Thermodynamic analysis of hydrate-based pre-combustion capture of CO₂

This paper presents the phase equilibria of quaternary CO₂ + H₂ + cyclopentane (CP) + water systems containing gas hydrates and proposes a staged-separation scheme based on the thermodynamic data. The phase equilibria of HLLV of quaternary CO₂ + H₂ + CP + water systems are determined by using a high-pressure differential scanning calorimeter (DSC). The equilibrium dissociation pressures are dependent on the vapor composition and they shift to lower values with the increase in the CO₂ mole fraction. The difference in the dissociation pressures between various CO₂ fractions vanishes as the temperature approaches the melting point of CP hydrates at 0.1 MPa.
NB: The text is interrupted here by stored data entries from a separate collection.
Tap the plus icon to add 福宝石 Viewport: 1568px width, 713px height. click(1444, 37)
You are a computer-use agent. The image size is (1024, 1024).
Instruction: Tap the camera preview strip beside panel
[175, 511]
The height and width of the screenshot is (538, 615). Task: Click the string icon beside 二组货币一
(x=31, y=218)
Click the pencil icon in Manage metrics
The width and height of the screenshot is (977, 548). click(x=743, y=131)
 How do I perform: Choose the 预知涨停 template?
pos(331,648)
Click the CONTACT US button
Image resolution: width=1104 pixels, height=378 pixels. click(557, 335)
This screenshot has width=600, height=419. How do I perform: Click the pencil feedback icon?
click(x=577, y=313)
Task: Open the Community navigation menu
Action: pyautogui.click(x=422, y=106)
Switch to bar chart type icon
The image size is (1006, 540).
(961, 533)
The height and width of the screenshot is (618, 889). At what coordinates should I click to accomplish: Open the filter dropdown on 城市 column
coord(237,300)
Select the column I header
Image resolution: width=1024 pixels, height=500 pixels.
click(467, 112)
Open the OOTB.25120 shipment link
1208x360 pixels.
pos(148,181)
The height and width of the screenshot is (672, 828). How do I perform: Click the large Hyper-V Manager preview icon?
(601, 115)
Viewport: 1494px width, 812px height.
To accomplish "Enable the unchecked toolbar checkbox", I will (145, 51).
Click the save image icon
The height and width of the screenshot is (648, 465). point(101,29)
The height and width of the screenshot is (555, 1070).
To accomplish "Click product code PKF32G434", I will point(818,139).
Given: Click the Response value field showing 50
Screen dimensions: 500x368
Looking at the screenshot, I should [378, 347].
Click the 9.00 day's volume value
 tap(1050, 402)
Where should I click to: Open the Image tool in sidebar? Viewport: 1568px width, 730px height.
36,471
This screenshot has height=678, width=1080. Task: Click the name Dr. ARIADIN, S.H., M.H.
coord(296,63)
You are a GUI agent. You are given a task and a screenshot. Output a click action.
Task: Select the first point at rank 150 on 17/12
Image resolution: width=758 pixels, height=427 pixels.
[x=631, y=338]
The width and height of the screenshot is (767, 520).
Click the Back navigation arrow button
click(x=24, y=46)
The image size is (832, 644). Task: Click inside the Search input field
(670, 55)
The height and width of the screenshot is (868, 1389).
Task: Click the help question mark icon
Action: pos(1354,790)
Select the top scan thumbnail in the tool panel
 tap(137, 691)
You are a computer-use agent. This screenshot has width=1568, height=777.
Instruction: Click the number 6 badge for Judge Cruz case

The hydrate dissociation enthalpy is independent of vapor compositions and it is 144 kJ mol (gas)^{- 1} over the temperature range. Experimental data are compared to the calculated ones from John-Holder's three-shell model. The prediction matches well with experimental data. The presence of CP reduces the operation pressure of a hydrate-based CO₂ capturing process from the pre-combustion stream. Two equilibrium stages of hydrate crystallization and dissociation can enrich CO₂ in the vapor-phase significantly from 0.4 of CO₂ mole fraction to 0.98 at 282 K. This thermodynamic analysis provides a conceptual design for developing a new process of pre-combustion CO₂ capture in IGCC plants.